Junk food and fizzy drinks will be banned from hospital vending machines following a landmark decision by the Welsh Assembly Government.
The move will also see other food providers in Welsh hospitals, such as the Women’s Royal Voluntary Service, encouraged to stock healthier options.
Almost 20% of 13-year-old children in Wales are overweight or obese – the highest in the UK and one of the highest in the world. Six out of 10 men and five out ten women in Wales are also either overweight or obese.
Pilot schemes will also run in leisure centres across Wales to provide healthier food and drinks in vending machines, instead of crisps and chocolate.
My instant reaction to the decision was that it was a simple, common sense solution to a problem.
Then I noted to comment of Chris Cheyette, a specialist dietician, who said: “It is important that the NHS does promote health and wellbeing and is seen to promote healthy foods. Vending machines should offer healthy options, but should we be taking away people’s right to choice?”
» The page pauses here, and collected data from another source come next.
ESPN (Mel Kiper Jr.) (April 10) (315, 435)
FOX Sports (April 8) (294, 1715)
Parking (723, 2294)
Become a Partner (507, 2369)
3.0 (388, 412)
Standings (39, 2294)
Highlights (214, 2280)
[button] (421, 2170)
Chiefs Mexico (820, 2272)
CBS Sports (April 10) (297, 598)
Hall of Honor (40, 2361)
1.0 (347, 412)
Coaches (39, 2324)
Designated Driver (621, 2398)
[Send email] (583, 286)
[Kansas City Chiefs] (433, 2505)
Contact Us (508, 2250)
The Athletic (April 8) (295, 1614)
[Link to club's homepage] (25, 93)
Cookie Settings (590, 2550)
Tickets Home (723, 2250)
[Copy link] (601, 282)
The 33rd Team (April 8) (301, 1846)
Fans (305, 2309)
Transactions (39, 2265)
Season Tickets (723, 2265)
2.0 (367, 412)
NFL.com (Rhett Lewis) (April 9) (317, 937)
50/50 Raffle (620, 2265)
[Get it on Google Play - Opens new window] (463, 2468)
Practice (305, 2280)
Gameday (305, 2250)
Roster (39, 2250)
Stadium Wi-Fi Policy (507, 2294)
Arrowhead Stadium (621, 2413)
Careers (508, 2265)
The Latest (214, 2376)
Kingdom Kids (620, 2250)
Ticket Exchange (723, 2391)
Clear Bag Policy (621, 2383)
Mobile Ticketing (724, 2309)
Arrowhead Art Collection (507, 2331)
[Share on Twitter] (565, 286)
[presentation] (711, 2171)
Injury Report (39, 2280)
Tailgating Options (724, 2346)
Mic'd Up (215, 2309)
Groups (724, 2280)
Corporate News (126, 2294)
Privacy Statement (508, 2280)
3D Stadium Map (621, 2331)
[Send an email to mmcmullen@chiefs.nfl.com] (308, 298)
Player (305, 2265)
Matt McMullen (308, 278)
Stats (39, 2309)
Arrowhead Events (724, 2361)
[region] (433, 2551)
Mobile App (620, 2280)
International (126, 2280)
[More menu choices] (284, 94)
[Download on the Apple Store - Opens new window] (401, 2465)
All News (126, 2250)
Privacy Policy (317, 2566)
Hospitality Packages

So is this common sense or yet another move along the road to a nanny state?
I’ll stick with my initial reaction and applaud the Assembly’s move.
It might cause some consternation amongst those who believe we are being molly-coddled by government. Equally, it might ruffle a few feathers in the food vending industry which now has to come up with healthier products to place in machines.
But it makes sense that those attempting to promote a healthier lifestyle – such as hospitals and leisure centres – should practice what they preach.
People will still have a choice, they can go and get their junk elsewhere – there are plenty of other places willing to feed their need.